Lo primero a considerar es que éste es un fenómeno mundial, por lo que no es adecuado culpar a las autoridades de turno, si queremos realmente entender el fenómeno. Distintos reportes internacionales coinciden en los siguientes factores: a) el crimen organizado se aprovecha de las crisis para ofrecer a las personas las soluciones que el Estado no alcanza a satisfacer; b) si bien muchas actividades se vieron afectadas durante la pandemia, aquello no ocurrió con la producción de drogas; c) la crisis económica derivada de la pandemia empuja a las personas, especialmente a las más pobres, hacia el crimen organizado, al no encontrar otras formas de subsistencia; d) el aumento simultáneo de la producción y el consumo de drogas está haciendo más millonario y poderoso al narcotráfico; e) las organizaciones criminales ya están -literalmente- dentro del sistema, al hacerse de actividades legales como tiendas, restaurantes y empresas de distinto tipo; f) han aumento exponencialmente los fraudes electrónicos, debido a la capacidad de obtener bases de datos y hackear cuentas por parte de las organizaciones criminales; y h) el crimen organizado a nivel mundial suele enquistarse a la industria de la construcción, con lo que logran incidir en políticas urbanas e incluso acceder a subsidios estatales.
Siendo éstos los desafíos, resulta evidente que nuestras policías, aduanas, aparatos de inteligencia y otros requieren una transformación sustantiva.
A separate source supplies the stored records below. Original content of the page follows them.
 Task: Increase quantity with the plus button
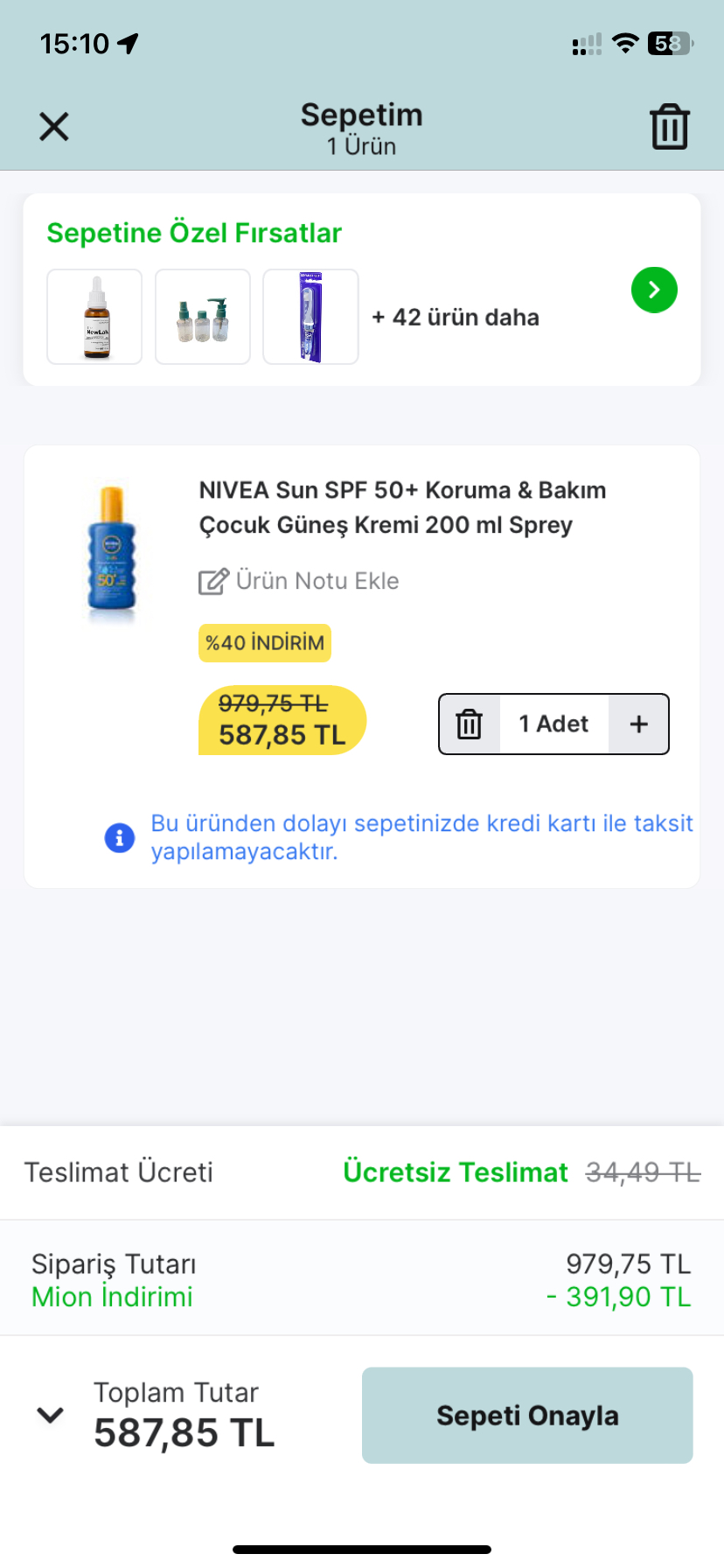(639, 724)
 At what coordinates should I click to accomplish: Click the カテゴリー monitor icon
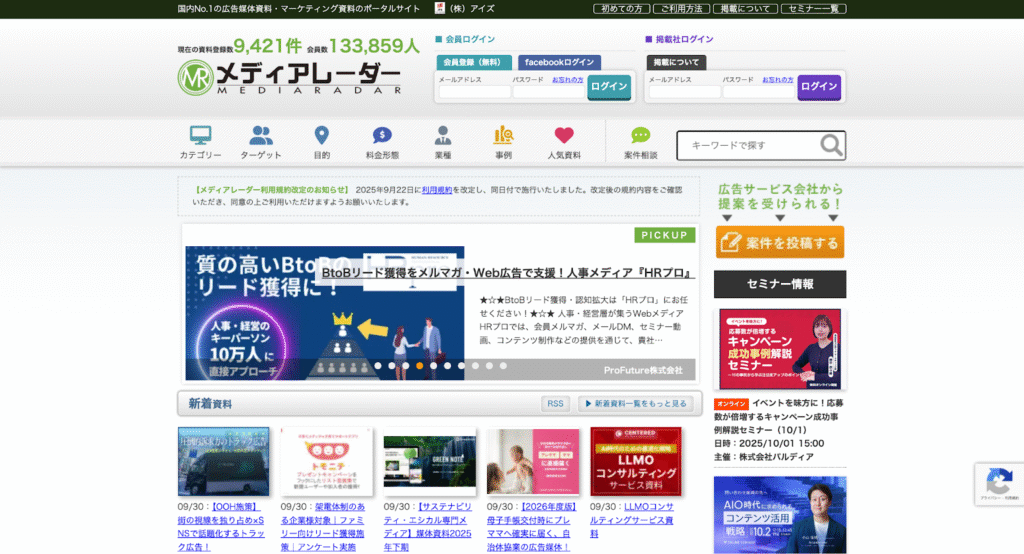(200, 136)
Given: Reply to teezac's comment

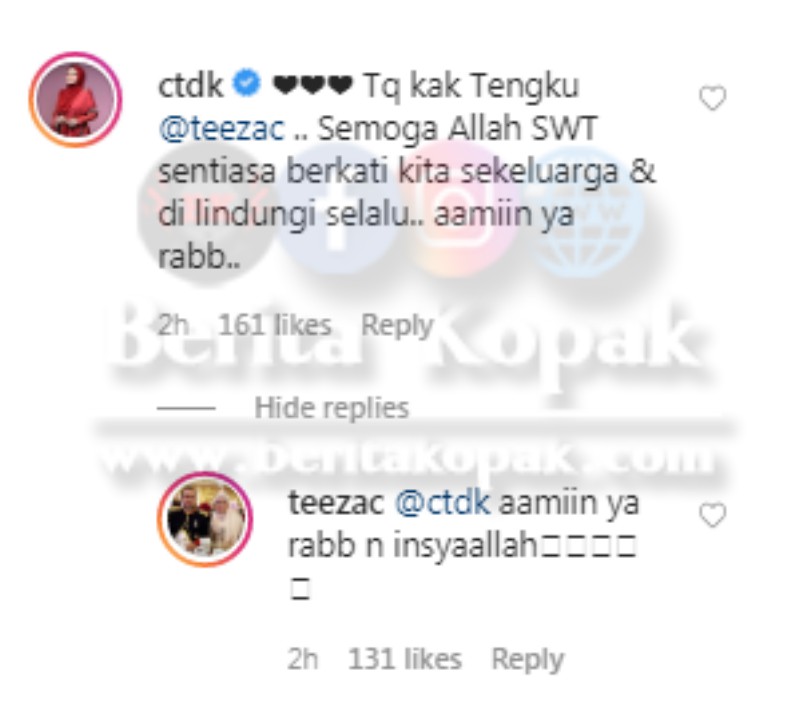Looking at the screenshot, I should tap(528, 660).
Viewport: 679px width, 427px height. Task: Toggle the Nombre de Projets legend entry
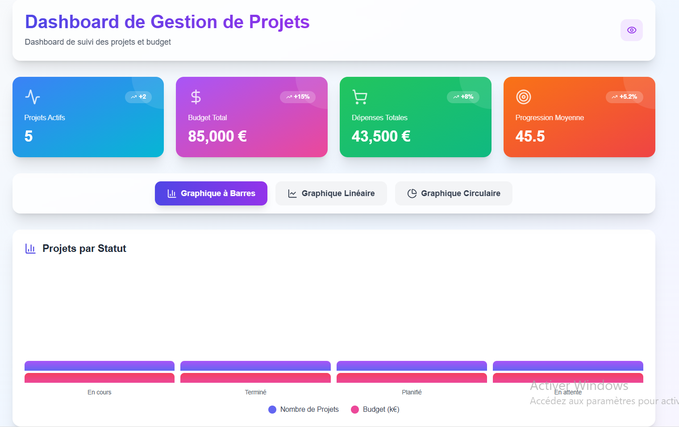point(304,409)
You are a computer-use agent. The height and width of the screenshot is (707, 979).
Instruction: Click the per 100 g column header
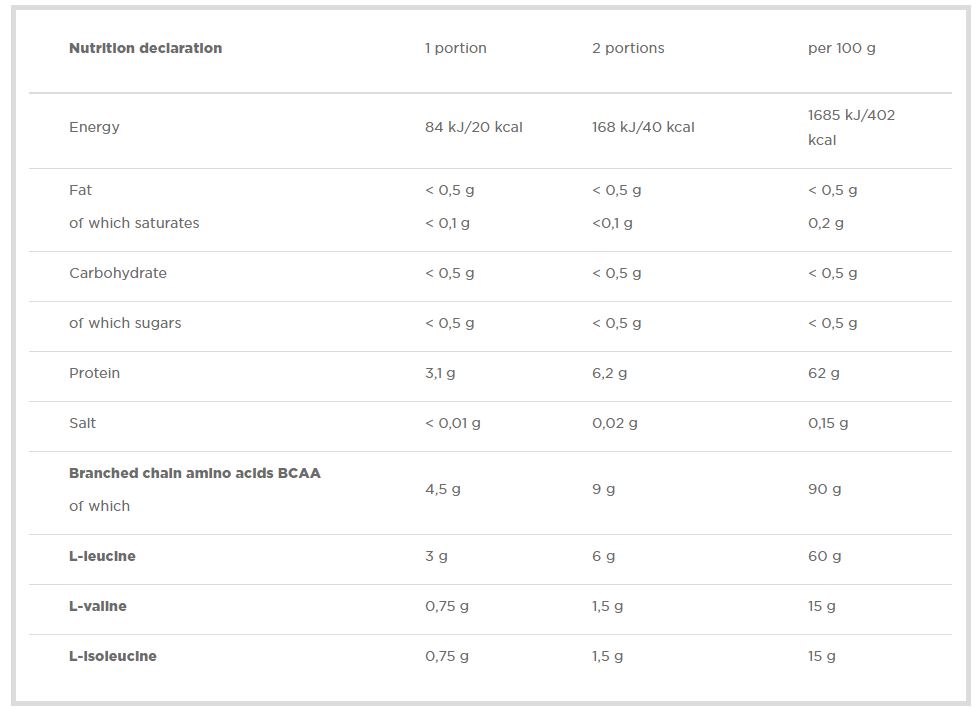(x=841, y=48)
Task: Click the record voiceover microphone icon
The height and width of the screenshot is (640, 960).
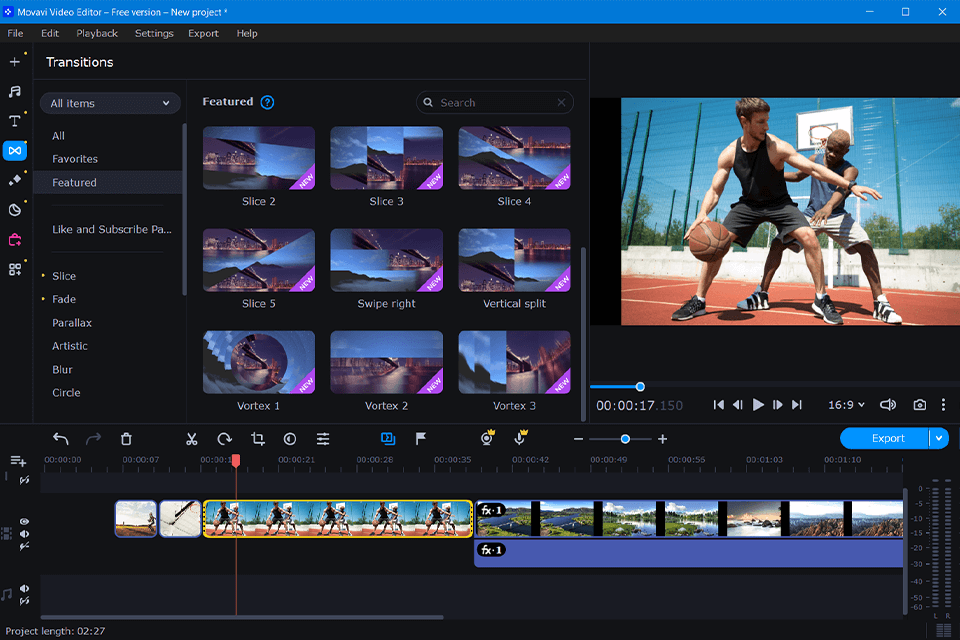Action: coord(520,438)
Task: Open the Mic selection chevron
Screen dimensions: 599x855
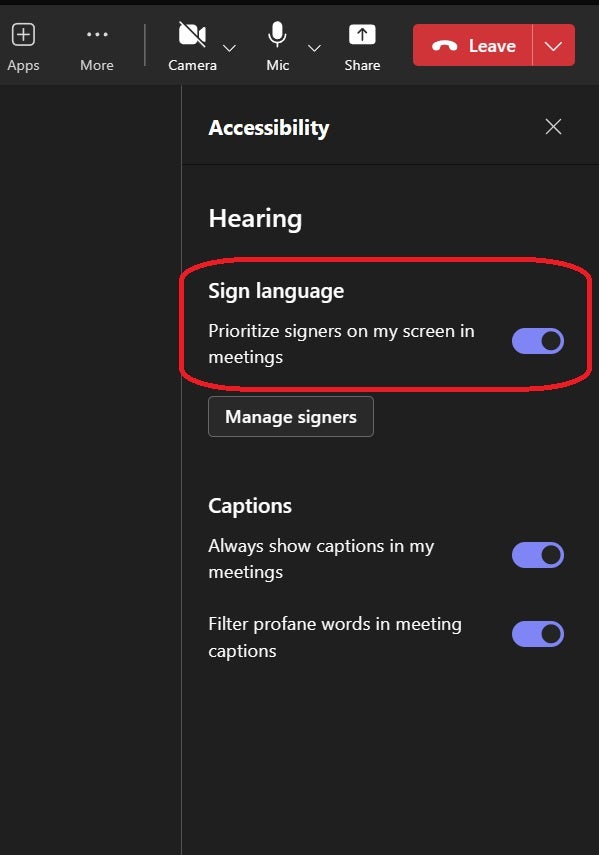Action: point(314,48)

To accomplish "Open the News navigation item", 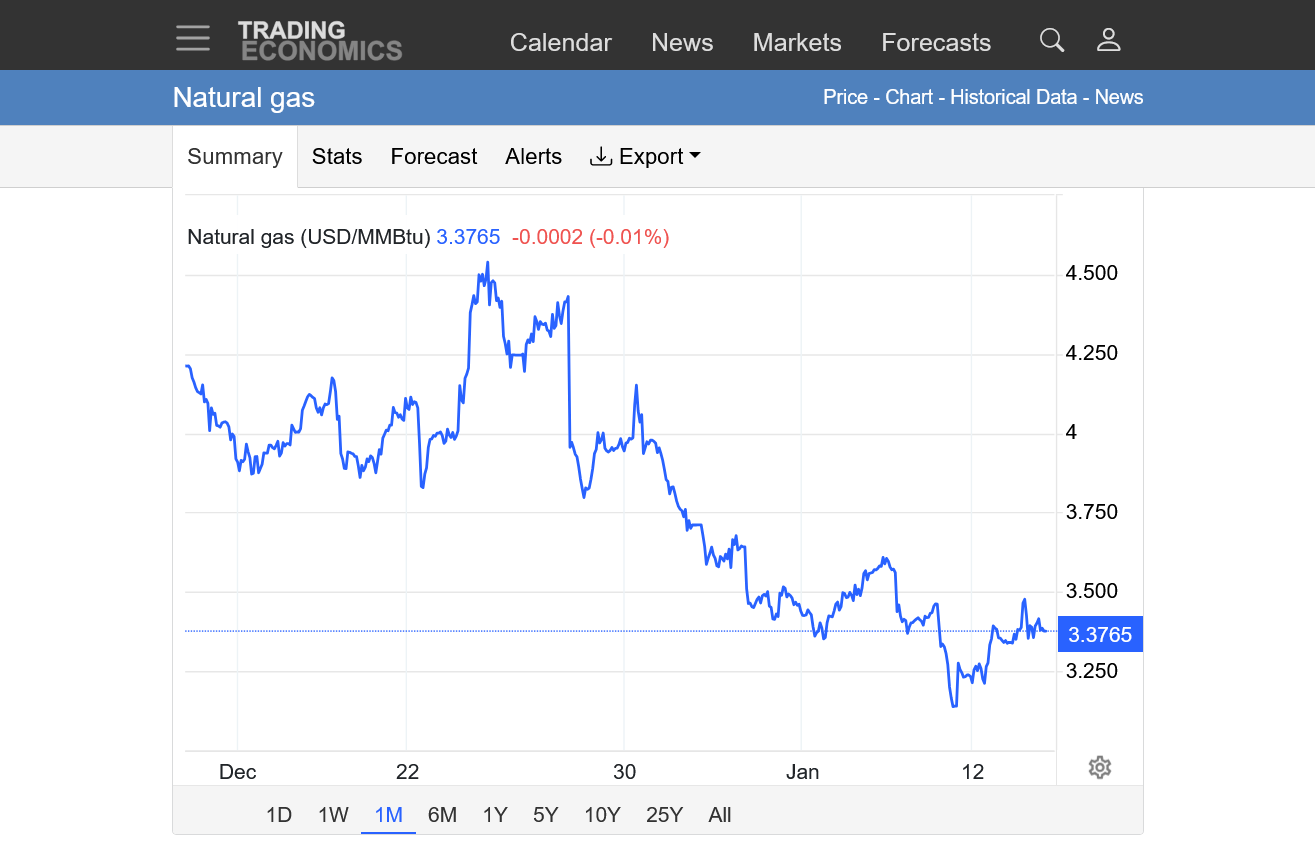I will [682, 43].
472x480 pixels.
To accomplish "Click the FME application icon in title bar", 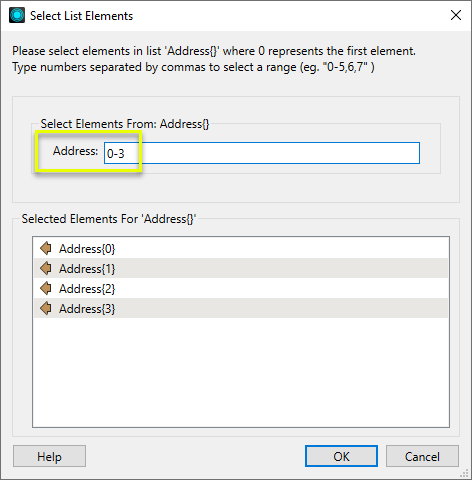I will point(17,15).
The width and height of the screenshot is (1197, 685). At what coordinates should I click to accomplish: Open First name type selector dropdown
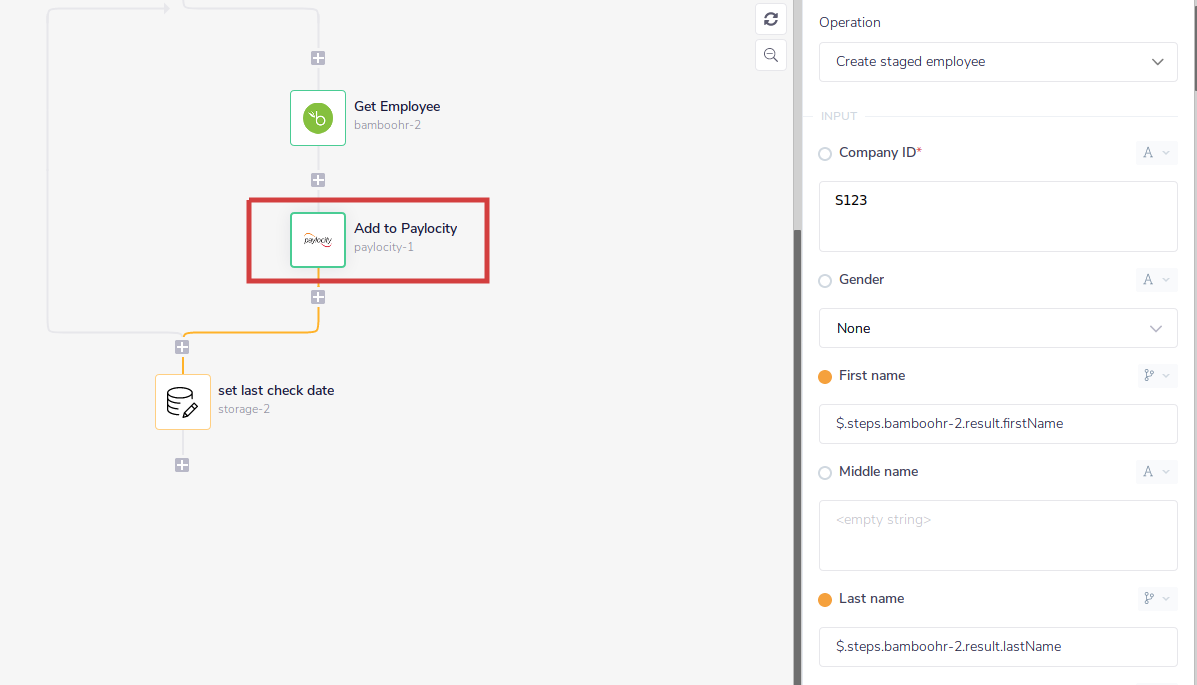click(1156, 376)
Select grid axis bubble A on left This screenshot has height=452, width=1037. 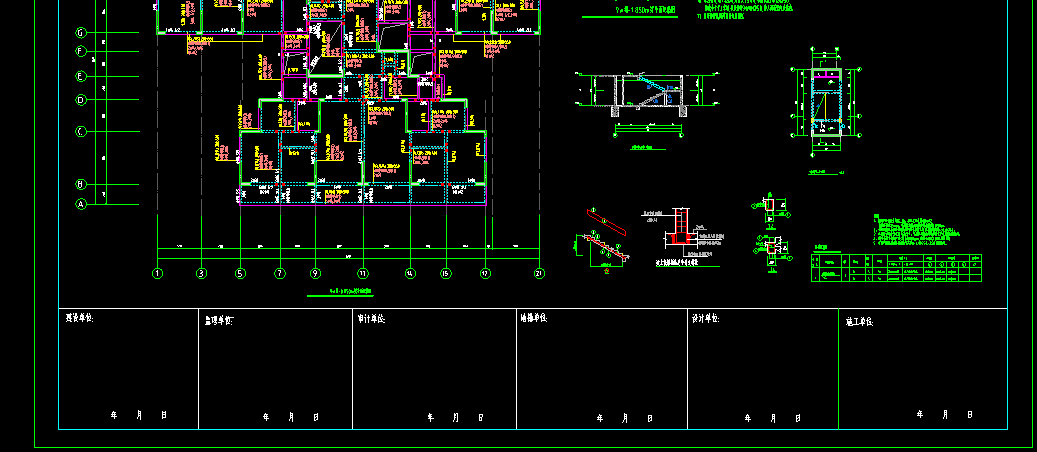81,204
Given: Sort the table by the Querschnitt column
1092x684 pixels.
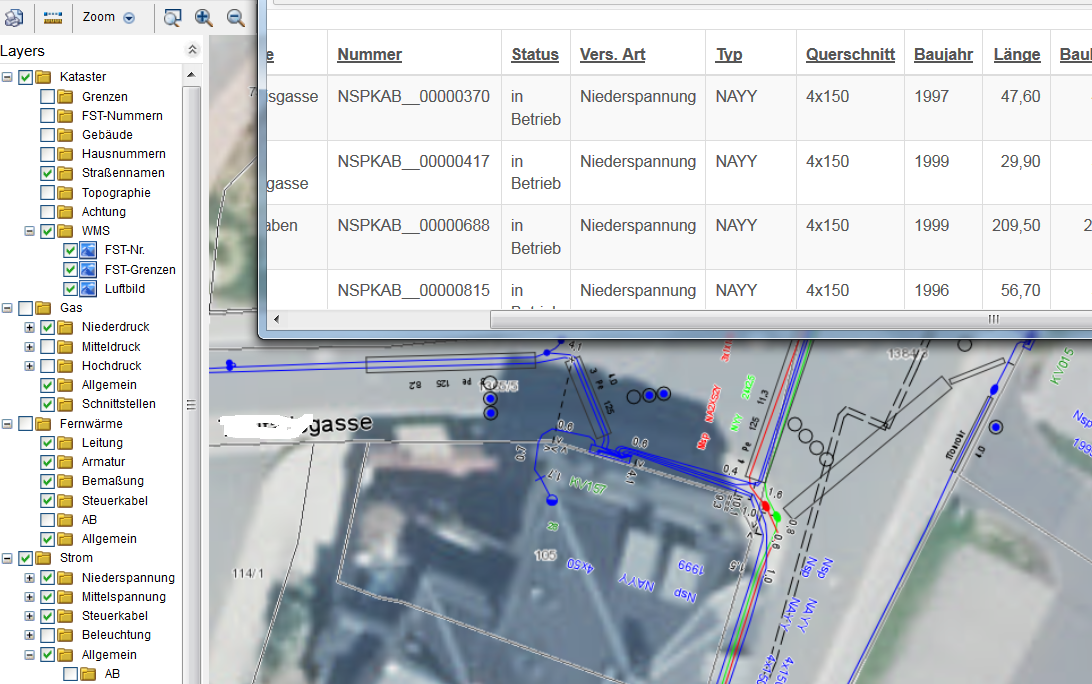Looking at the screenshot, I should click(x=849, y=53).
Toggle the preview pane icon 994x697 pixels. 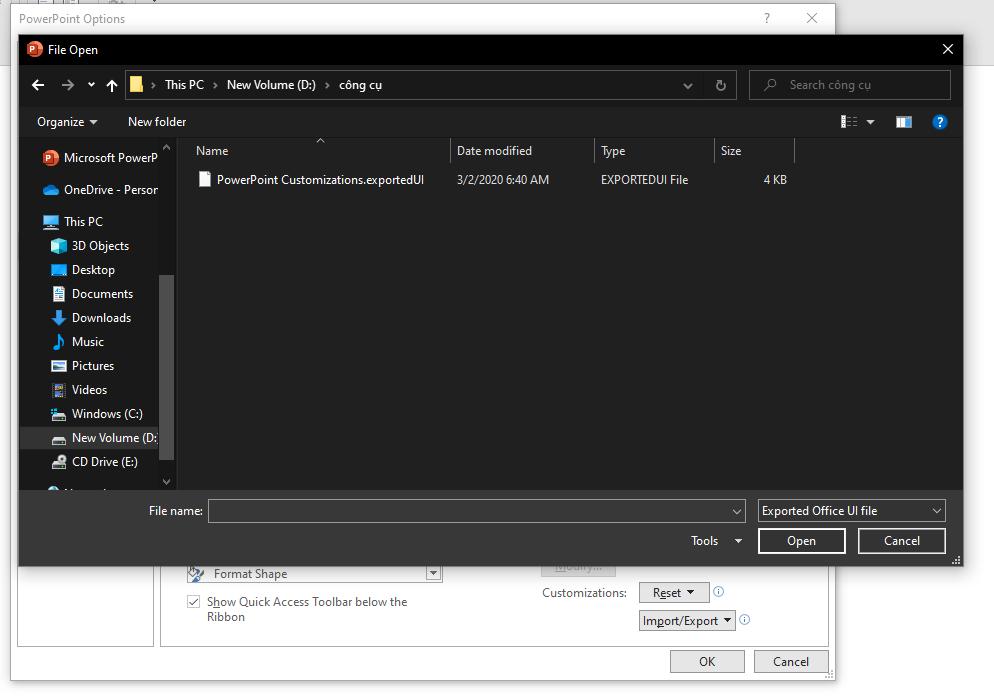[903, 122]
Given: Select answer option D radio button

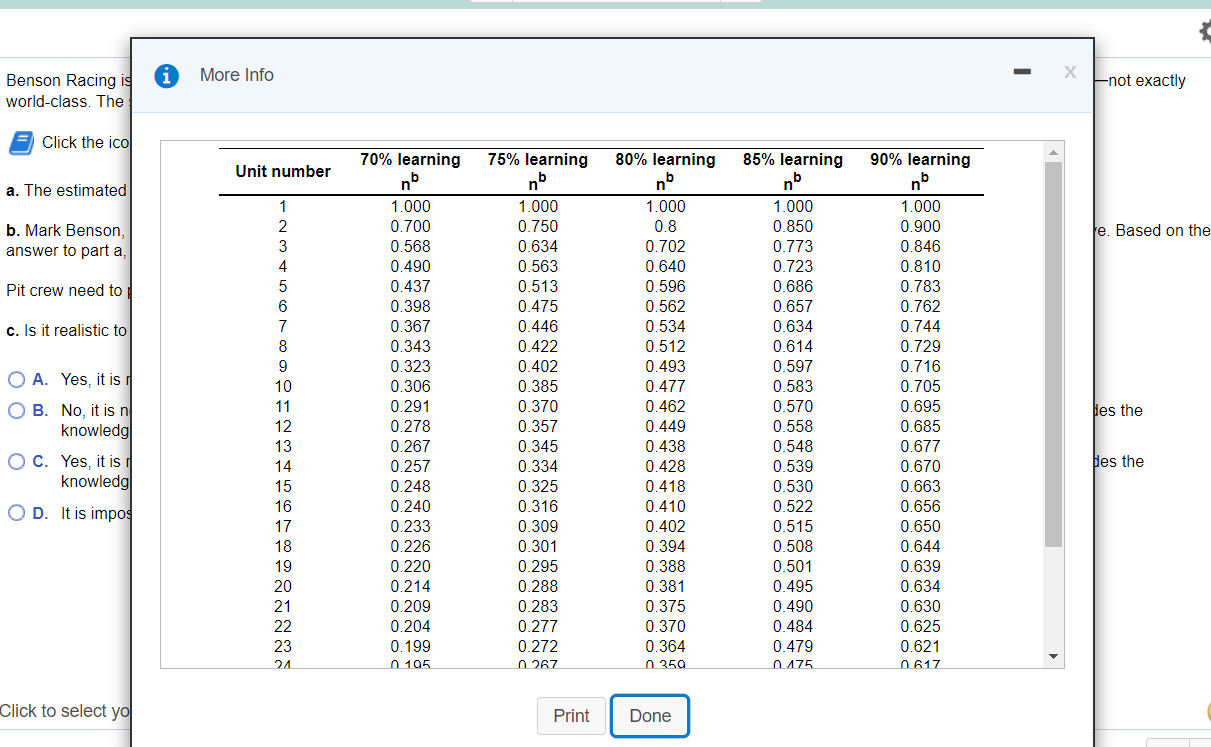Looking at the screenshot, I should pos(17,514).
Para que ello ocurra, las fuerzas políticas deben abandonar sus posiciones de trinchera. Para la derecha, la seguridad pública debe dejar de ser un caballito de batalla, más aún cuando ha quedado demostrado que estando en el gobierno no lo han hecho mejor. Y la izquierda debe ocuparse en serio de un tema que durante mucho tiempo le resultó poco atractivo, lo cual implica incluso consensuar institucionalidades como la de Carabineros para que dejen de ser señaladas con el dedo.
En estas circunstancias, no resulta justificable que un sector político se niegue a participar de un acuerdo nacional por la seguridad argumentando un factor exógeno, como son los recientes indultos. Es legítimo, por cierto, expresar discrepancias con el fondo, forma y oportunidad en que se ejerció la facultad presidencial, pero no mezclar los temas al señalar que con esta medida se está dando una señal en favor de la delincuencia. Esto, debido a que las penas amnistiadas obedecen a delitos cometidos en una circunstancia muy precisa, sobre la que por cierto también hay legítimas diferencias, y no vinculada con el crimen organizado.
Ciertamente, parte importante del problema radica en que, en los últimos 30 años, la decisión de asumir de manera facilista y a veces demagógica las banderas del combate a la delincuencia ha solido traer réditos electorales, puesto que esas conductas han actuado como placebos frente al comprensible temor de las personas. Pero las soluciones al problema de fondo, que hoy es mucho más complejo, requieren menos jugadas para la galería y pasar por arriba de la tentación del beneficio de corto plazo, por el bien de los habitantes de este territorio.